Well to answer the most relevant part of your question first, the only way to support nu|illable types for value types is to have a default value for the value type (e.g. DateTime.MinValue) that represents the tri-state. Then, add logic via script to your InfoPath form to detect that the field was left empty and set the value to DateTime.MinValue before posting.

To answer the question about when we'll have nullable support for value types, Whidbey will supposedly introduce a System.Nullable<T> generic, though it's not in the alpha bits.
# November 14, 2003 1:44 PM

Pierre Greborio said:

If you have a large XML document with many dateTime elements it's unpractical to normalize the XML document before it is sent to the web service. Moreover, if you need to load it back you have to de-normalize. That's a workaround :-)

To have a Nullable<T> generic class will helps in many situations, like mine and making persistent layer.

Thanks.
# November 14, 2003 3:51 PM

Mike Jensen said:

You can also get around this by setting minOccurs=0 in your .NET web service.

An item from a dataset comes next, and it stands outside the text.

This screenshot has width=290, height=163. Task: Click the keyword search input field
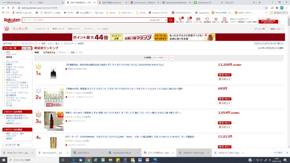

This can be done as follows

public bool ShippingDateSpecified;
public DateTime ShippingDate;

When .NET conducts its introspection, the Specified property makes the ShippingDate property optional in the WSDL.
# March 17, 2004 3:06 PM

Aaron Ching said:

I tried the xxx Specified trick and minOccurs does set to zero. However, InfoPath is still setting the field with "Cannot be blank".

Any ideas?
# March 18, 2004 6:32 PM

Pierre Greborio said:

When the schema define the field nillable then InfoPath send something like:

<ShippingDate xsi:nil="true" />

The only workaround I found from InfoPath side is to normalize the dates just before to send the SOAP payload (OnSubmit).